* TASK OBJECTIVE *
Copy the entries below line for line, leaving out the pictures.

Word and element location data

----

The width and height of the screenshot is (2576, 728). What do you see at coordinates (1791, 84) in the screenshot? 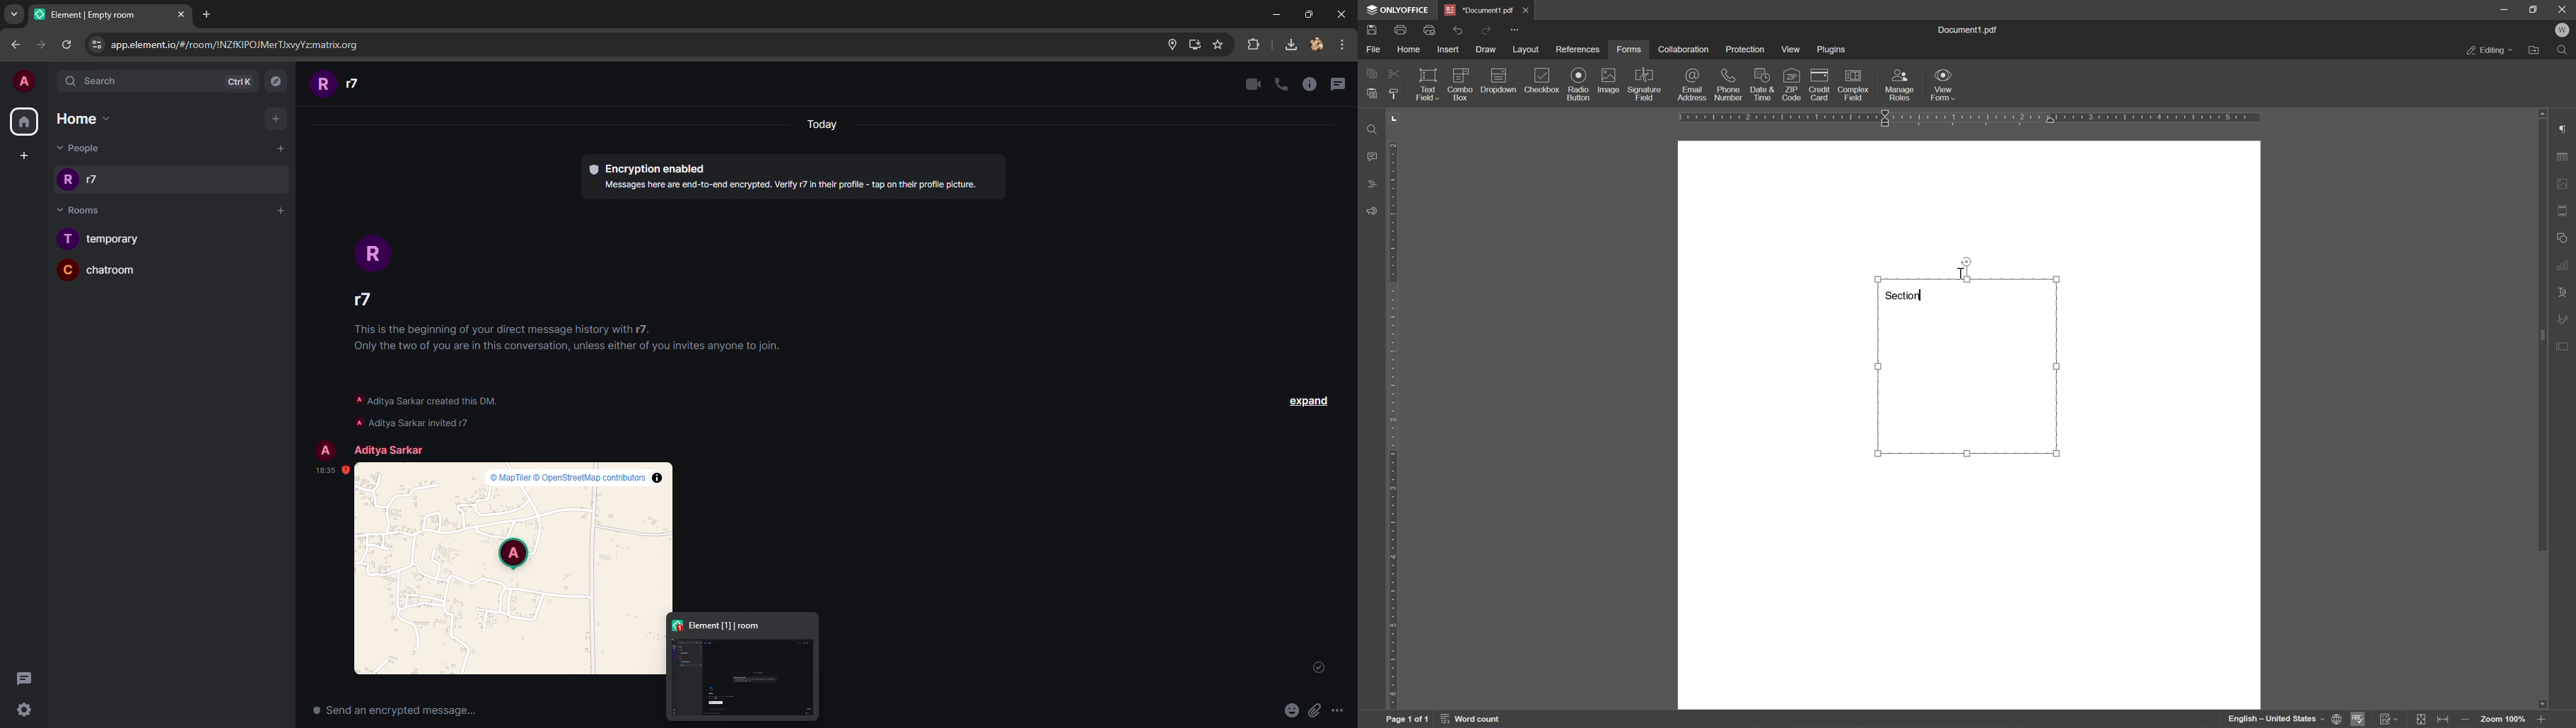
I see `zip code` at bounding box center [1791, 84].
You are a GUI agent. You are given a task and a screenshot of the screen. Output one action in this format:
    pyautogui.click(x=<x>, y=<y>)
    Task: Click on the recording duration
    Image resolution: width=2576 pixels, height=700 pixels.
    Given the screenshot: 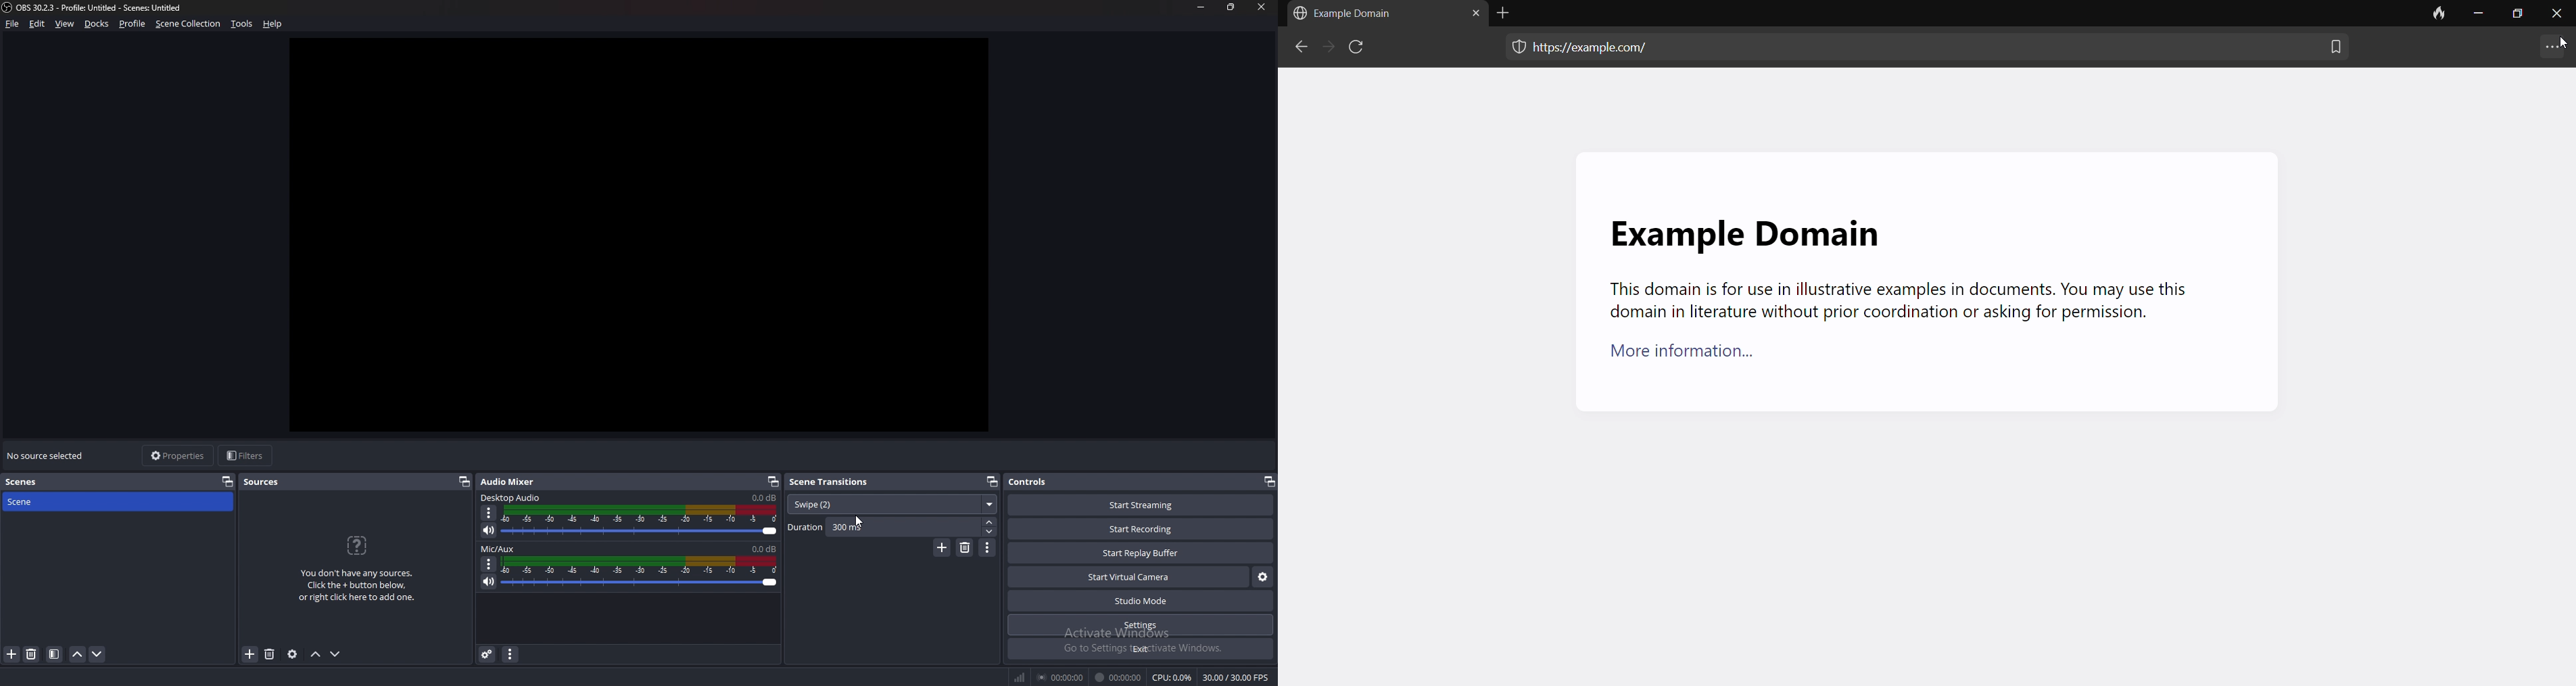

----

* RESULT OF THE TASK *
The width and height of the screenshot is (2576, 728). What do you see at coordinates (1791, 84) in the screenshot? 
I see `zip code` at bounding box center [1791, 84].
You are a GUI agent. You are given a task and a screenshot of the screen. Output one action in this format:
    pyautogui.click(x=<x>, y=<y>)
    Task: Click on the recording duration
    Image resolution: width=2576 pixels, height=700 pixels.
    Given the screenshot: 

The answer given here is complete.